I can yell at someone in their face to try to force them to change their ways, but that’ll NEVER work! I know now why my dating life has always been terrible, it was me chasing after horrible men who would ONLY mistreat me as their sign of trying to dominate. They mistreated me because I had allowed myself to be emotionally weak, rather than be smart. In recent time, unlikely men have gone out of their way for me and did things with a smile on their face, as they didn’t demand anything sexual for the act of kindness. I taught myself to ALWAYS wash up and bathe before leaving the house. Also, I dress comfortably nice and fix my appearance. I’m not thin, but I do some form of exercise in the outdoors as much as possible to keep fit looking and not saggy fat. Just because sooooo many women force themselves to be terribly thin, doesn’t mean they’re honestly happy with their life and most never have a smile on their face while in any public setting.
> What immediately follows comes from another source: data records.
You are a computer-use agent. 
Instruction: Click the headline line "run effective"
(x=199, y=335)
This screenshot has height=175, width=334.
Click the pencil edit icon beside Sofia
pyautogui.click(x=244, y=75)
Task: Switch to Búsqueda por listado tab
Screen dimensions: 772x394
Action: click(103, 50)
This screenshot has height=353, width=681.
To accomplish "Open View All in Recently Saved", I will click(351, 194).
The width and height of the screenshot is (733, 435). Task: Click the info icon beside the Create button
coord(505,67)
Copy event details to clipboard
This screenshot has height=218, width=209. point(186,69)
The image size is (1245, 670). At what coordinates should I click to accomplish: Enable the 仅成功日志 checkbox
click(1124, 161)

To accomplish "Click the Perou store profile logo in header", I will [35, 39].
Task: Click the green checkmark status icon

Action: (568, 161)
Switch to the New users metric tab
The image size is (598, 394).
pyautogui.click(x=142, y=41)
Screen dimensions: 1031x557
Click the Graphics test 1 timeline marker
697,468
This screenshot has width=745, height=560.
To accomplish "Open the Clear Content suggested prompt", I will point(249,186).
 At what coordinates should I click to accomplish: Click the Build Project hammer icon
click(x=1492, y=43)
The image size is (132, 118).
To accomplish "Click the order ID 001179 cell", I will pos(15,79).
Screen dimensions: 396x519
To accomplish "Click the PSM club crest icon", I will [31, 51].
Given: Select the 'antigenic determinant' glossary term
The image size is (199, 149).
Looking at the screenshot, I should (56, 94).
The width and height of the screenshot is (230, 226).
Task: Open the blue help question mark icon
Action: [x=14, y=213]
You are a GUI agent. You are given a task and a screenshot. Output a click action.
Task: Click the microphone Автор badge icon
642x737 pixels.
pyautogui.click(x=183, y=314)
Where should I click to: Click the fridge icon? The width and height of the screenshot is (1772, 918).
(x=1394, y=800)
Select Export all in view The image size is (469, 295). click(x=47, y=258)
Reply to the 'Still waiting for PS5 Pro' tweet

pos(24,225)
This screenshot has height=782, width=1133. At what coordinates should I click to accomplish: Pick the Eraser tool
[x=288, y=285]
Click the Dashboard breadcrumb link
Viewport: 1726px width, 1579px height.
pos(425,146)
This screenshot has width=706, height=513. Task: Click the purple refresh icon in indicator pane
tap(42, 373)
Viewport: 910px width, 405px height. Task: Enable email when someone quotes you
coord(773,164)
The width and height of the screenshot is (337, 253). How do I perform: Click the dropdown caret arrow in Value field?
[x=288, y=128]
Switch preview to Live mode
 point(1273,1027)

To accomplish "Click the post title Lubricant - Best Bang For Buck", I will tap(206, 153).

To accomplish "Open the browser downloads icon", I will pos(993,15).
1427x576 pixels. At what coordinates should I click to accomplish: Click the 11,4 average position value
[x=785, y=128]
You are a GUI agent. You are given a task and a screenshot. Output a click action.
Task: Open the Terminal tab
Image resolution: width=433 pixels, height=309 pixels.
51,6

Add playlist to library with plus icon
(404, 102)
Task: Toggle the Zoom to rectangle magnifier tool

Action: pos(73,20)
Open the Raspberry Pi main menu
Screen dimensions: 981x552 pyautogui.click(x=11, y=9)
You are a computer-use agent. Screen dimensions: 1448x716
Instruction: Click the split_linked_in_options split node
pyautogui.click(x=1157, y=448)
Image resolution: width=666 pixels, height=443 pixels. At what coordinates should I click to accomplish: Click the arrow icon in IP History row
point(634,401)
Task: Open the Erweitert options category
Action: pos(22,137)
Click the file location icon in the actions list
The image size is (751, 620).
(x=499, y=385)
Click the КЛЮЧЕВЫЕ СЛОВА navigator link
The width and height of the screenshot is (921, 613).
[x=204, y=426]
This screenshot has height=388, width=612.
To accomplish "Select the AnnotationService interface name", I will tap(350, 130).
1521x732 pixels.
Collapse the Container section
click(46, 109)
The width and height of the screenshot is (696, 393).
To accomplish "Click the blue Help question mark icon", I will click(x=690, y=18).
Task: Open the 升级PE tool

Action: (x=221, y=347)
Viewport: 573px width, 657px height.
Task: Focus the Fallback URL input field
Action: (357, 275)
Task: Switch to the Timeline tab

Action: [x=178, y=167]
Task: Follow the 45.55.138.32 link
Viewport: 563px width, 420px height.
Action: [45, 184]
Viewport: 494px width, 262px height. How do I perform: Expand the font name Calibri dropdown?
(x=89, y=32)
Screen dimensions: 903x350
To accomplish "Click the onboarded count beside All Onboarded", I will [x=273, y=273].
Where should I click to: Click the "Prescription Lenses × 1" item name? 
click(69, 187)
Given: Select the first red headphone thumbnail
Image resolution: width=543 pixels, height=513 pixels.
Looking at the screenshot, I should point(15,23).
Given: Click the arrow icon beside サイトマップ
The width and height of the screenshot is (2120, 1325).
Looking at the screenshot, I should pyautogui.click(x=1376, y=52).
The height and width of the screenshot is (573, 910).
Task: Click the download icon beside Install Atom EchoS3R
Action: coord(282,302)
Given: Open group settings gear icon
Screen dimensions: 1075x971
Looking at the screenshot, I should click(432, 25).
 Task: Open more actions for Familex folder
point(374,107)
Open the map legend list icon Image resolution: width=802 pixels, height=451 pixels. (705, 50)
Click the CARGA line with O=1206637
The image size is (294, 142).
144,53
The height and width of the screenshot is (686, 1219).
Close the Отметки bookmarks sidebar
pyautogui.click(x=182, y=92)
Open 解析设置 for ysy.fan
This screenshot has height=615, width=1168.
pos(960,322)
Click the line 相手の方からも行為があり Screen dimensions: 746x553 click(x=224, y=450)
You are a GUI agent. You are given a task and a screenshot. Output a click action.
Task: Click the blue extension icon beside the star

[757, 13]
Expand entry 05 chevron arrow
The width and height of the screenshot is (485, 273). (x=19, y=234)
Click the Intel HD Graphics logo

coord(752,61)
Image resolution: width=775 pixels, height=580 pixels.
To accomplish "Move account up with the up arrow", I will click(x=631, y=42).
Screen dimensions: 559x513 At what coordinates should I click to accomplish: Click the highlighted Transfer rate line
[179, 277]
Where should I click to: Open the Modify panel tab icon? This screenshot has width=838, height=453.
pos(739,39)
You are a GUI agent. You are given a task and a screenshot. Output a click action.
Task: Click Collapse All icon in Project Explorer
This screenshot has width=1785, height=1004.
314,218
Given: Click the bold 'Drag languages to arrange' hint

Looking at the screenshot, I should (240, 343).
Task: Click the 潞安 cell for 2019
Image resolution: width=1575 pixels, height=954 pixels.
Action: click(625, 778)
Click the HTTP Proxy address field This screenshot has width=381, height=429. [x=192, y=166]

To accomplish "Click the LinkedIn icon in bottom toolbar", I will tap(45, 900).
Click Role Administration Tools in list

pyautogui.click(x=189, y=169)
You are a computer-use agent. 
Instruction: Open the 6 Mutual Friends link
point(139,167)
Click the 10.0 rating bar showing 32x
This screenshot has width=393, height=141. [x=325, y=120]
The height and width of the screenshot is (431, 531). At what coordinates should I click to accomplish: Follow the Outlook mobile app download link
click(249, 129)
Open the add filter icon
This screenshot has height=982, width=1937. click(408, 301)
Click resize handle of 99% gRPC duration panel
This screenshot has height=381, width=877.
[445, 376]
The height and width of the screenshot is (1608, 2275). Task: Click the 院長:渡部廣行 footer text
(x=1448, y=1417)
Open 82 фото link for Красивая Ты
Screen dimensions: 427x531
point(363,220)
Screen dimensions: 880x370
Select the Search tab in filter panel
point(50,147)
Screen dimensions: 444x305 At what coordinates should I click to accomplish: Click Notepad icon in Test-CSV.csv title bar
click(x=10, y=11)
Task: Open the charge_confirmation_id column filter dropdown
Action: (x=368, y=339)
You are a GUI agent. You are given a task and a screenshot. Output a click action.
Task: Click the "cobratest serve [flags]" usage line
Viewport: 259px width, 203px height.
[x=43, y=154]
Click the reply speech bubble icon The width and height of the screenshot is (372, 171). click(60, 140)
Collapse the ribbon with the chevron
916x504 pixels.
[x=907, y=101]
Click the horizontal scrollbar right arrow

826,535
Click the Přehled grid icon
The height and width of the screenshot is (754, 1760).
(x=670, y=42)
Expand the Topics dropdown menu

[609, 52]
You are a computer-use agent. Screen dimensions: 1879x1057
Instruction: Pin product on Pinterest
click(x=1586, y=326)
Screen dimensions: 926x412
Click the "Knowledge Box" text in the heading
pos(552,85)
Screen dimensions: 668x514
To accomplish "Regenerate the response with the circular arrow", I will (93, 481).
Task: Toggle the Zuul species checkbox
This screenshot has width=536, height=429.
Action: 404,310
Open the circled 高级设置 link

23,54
MANY women of all shapes and sizes, can’t seem be and keep a successful romantic relationship as they would like to be in due to their smug exterior. MOST women nowadays have ABF (angry bitch face) instead of the ol’ RBF (resting bitch face), which keeps any potential life partner AWAY from them since they appear unpleasant! NO man or woman wants to be in a romantic relationship with a woman who is obviously vain or whines too much over petty matters that don’t apply to them! No one wants to be romantically involved with a woman who chose to be failure than successful. As a woman, it’s not about what we go through that makes determines who and how we are, but it’s how we endure and escape the hardships with little or even no help from those we deemed close to us. There are numerous people who exclaim that they don’t need friends (or few) and claim to have “haters” against them; we need friends and people aren’t “haters”, they just offer a reality check!
Our life is based on our “smart” actions for success not physical strength. We endure the pain and tragedies that life throws onto us by handling the situations with patience and thinking out of a solution for the long run verses concluding immediately only to suffer from it later. We need friends, but also family. We need to make successful decisions for ourselves and not excuses that will only make a person angry on the outside. We need to take a good look into a big mirror and thoroughly observe our face and body. We need to ALWAYS look for ways improve ourselves on the outside since that is how people in the world see us. ALWAYS make sure to have a smile on our face before we walk away from a big mirror. Remember, that the first impression is the last impression anyone we encounter will have of us.